I want to write, I really do. But I have a confluence of messed up things keeping from writing.
I have spent a lot of time crying lately. It’s something about letting down your walls, becoming entirely vulnerable and fully open only to have someone shatter you.
You see, we were trying, one last time. My ex and I. We were giving it one more shot. I had some issues. I was concerned about those issues. And we got into a fight about those issues. And he did something he’d never done before. And at that moment… the walls came down. All boxes open. The grief and vulnerability over the dead husband. The intense love of the live man in front of me. All open. And in the middle of a sentence… he got up and left.

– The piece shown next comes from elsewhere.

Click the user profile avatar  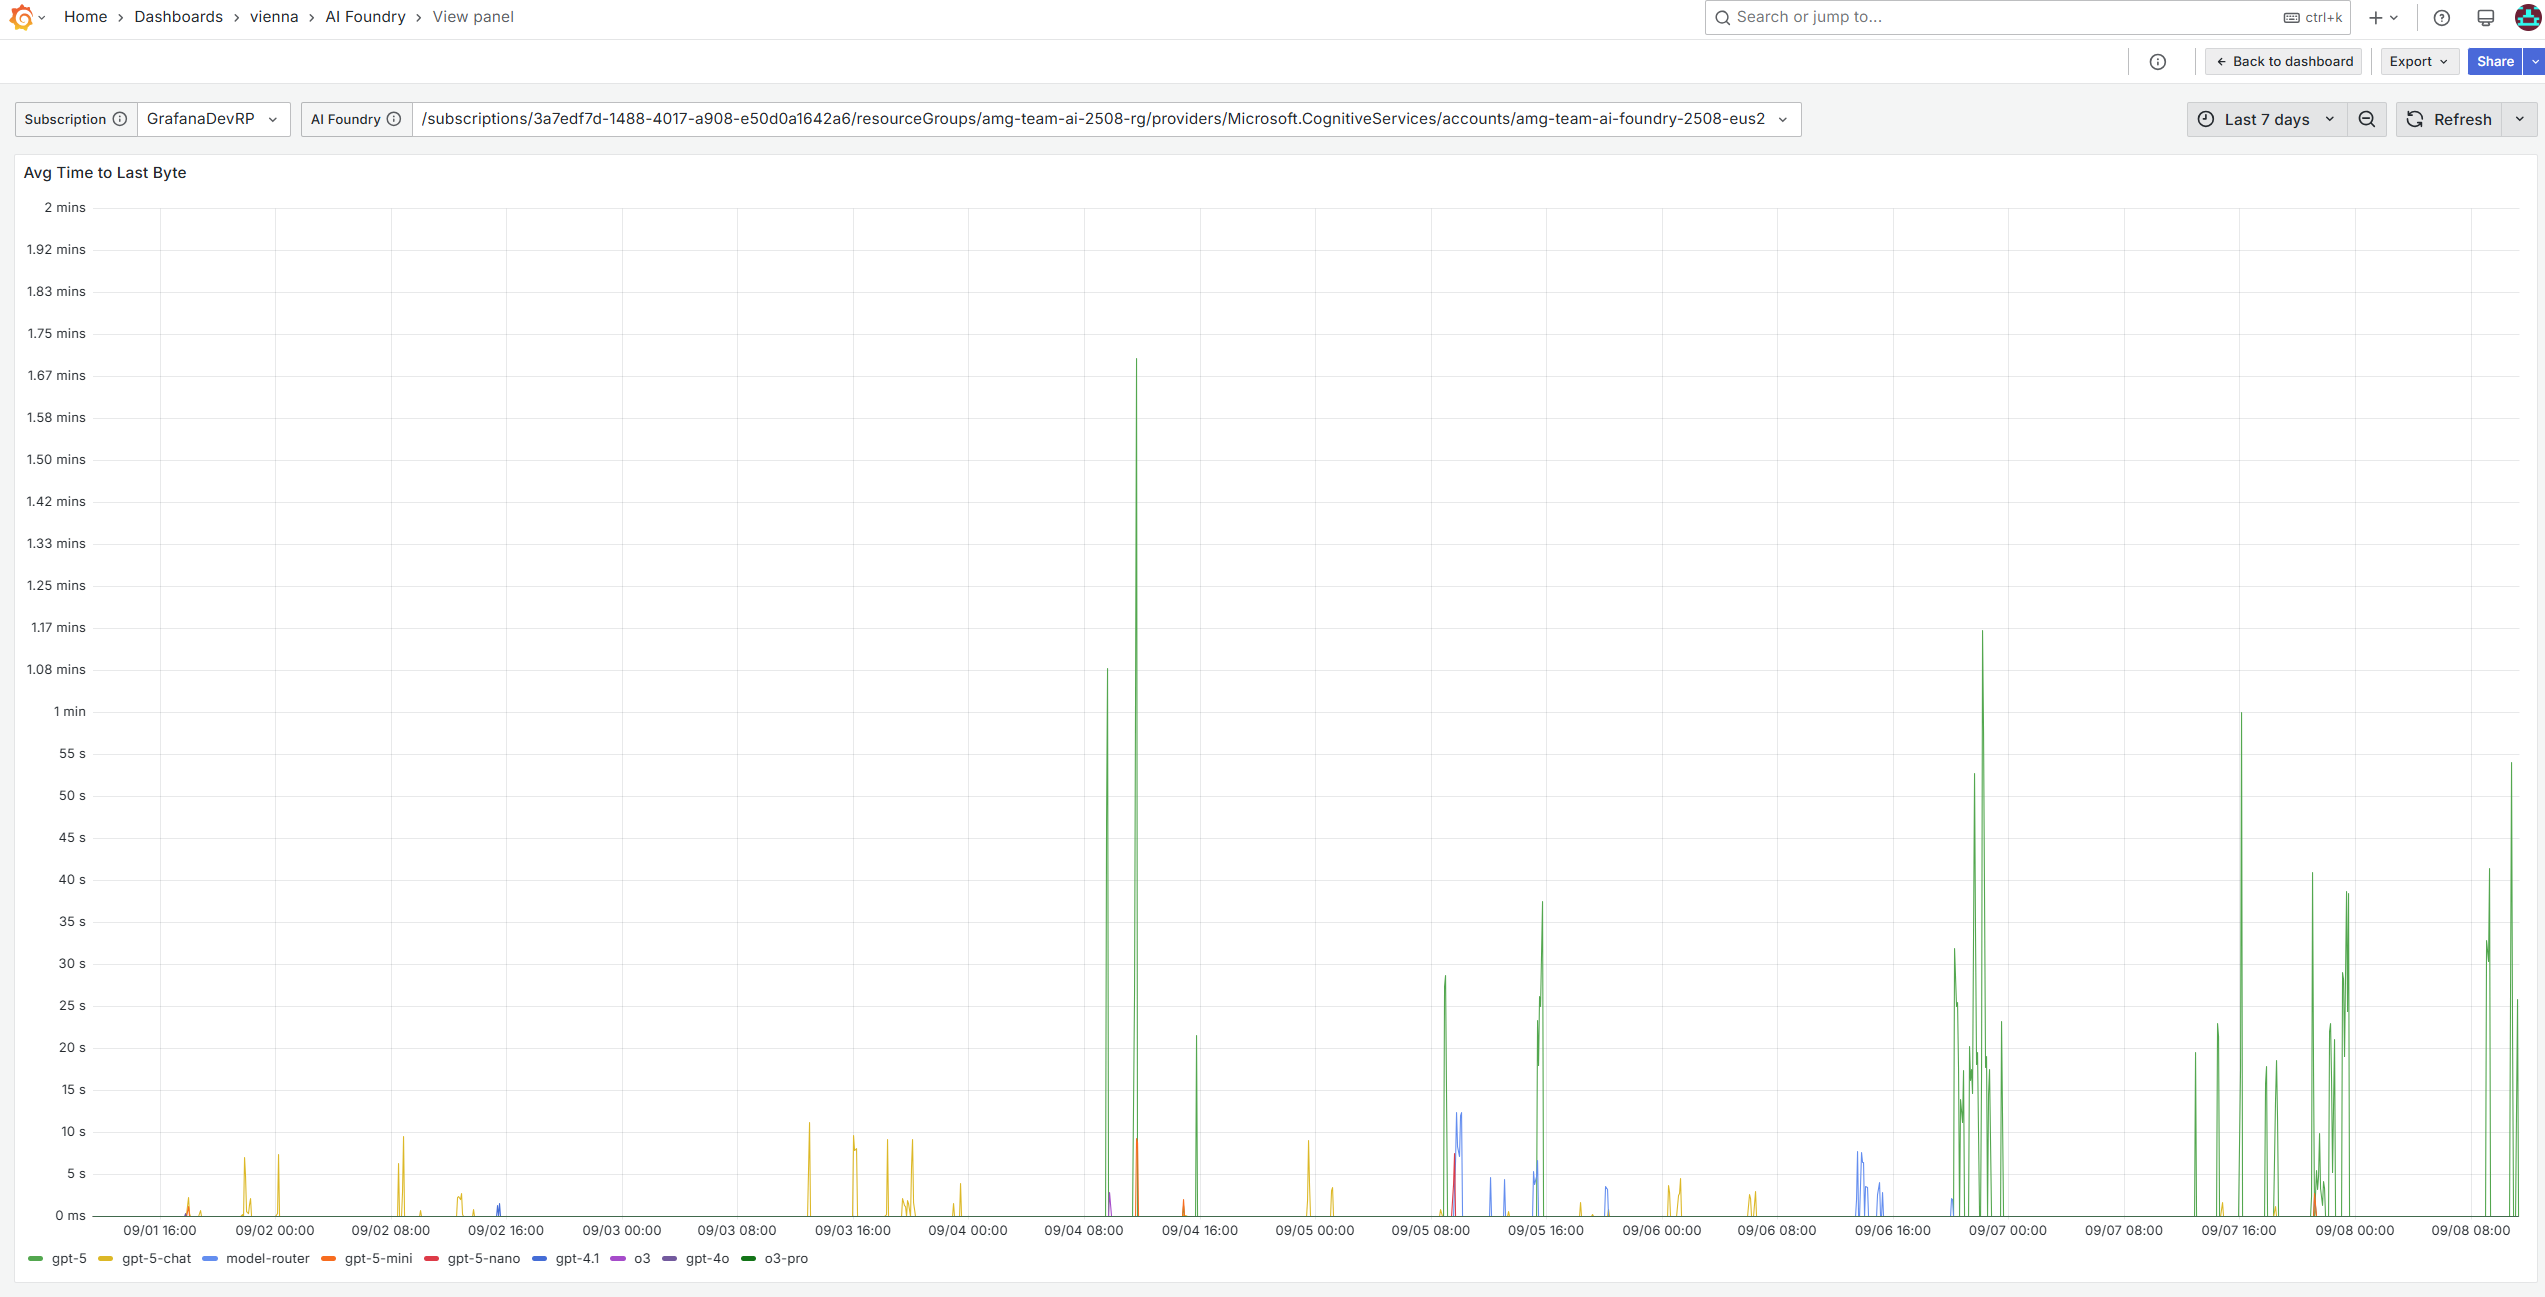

And in that moment… my heart shattered.
All the boxes that had been opened.. every one of them suddenly jumbled together.
So now… for the past week… I have been actively grieving again.
Grieving over the loss of the man I was supposed to spend my life with, until he died.
Grieving over the loss of the man I was hoping to spend my life with, until he walked out.
Grieving the loss of a future I’d planned for 14 years, until he died.
Grieving the loss of a future I’d hoped for with the man I moved 8 hours to be with, until he walked out.
For him – there’s a whole lotta reasons why we didn’t work.
For me – it came down to one. And he walked out when I mentioned the dead guy’s name.
So for the past week, I’ve been actively grieving. I have been watching Grey’s Anatomy on a marathon basis. And bawling my face off. Denny died. Kathryn Heigl did an amazing job of portraying a grieving widow. I bawled. Other people died. Other people got hurt. Major characters went through transformative, emotional moments.
And I bawled.
It’s easy to say that I’m crying over the show, but in truth, I’m grieving. I’m back in the place I was shortly after Mark died… all of it due to me dropping my walls far enough and completely enough for him to walk out and shatter me.
And he has no idea.
I haven’t told him.
The closest I’ve come is when he texted me something and I mentioned that I was struggling and I really couldn’t do this at this time.
But he has no idea how much I’m hurting.
Grieving again… it sucks. I am the queen of disassociation. I am good at putting things in boxes. I am amazing at compartmentalizing and not letting the different parts of my life touch.
Until it overwhelms me.
Until the boxes open.
Until everything is all mixed up, jumbled up, and I’m grieving again.
I really really really want to be looked at like my husband looked at me. Like Derek Shepherd looks at Meridith Grey. I really really want that again… but in the meantime… I’m grieving.